◆ TASK OBJECTIVE ◆
Search the listing below for the line containing "Screen dimensions: 1013x590". From there through the line containing "Click the 60.00 price axis label", transcribe every line exactly, both ends included.

◆ DATA EXCERPTS ◆

────────────────────

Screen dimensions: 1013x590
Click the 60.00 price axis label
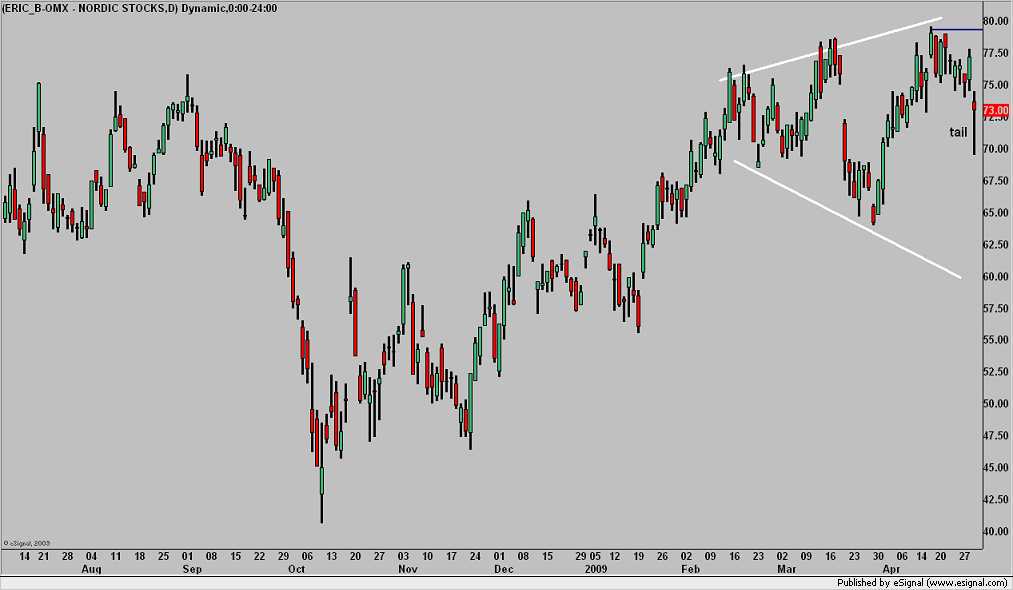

────────────────────

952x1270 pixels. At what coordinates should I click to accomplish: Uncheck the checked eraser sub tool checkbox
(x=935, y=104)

────────────────────

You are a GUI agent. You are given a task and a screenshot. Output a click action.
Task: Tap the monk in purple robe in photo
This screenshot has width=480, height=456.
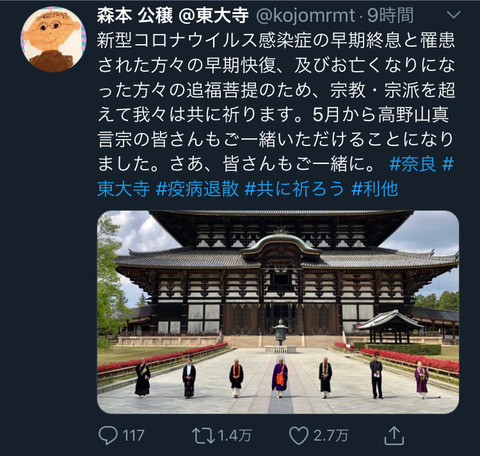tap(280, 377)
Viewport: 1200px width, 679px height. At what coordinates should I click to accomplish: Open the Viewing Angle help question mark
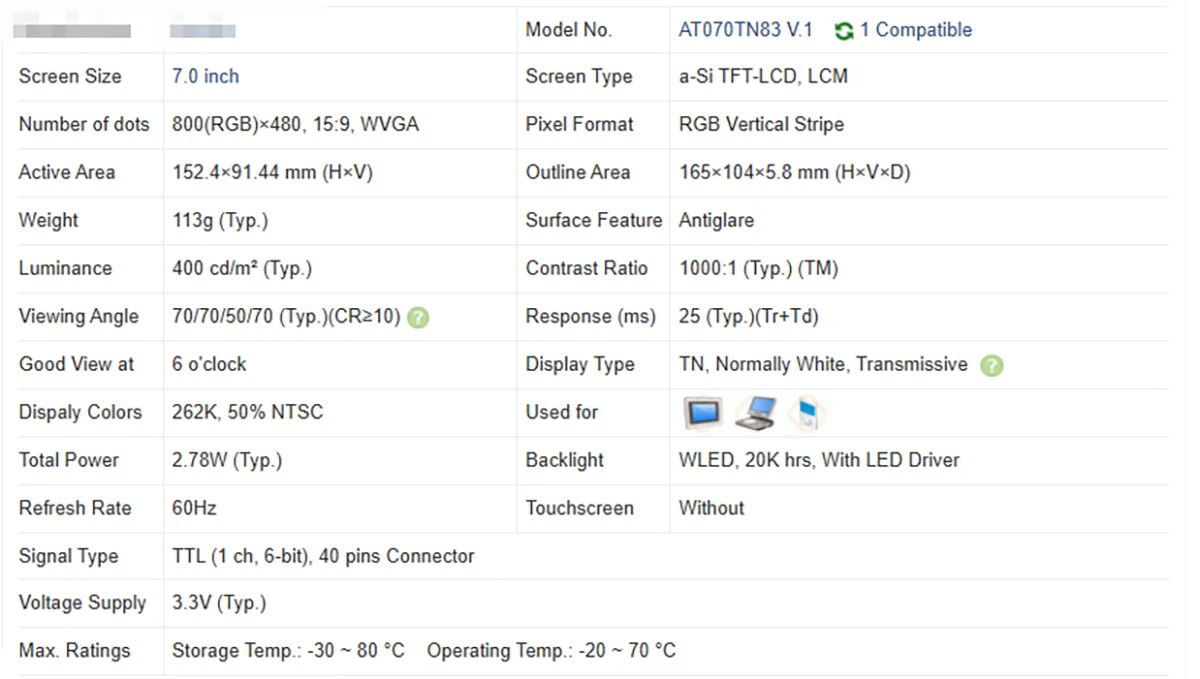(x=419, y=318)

────────────────────

◆ EXPECTED ANSWER ◆
Screen dimensions: 1013x590
Click the 60.00 price axis label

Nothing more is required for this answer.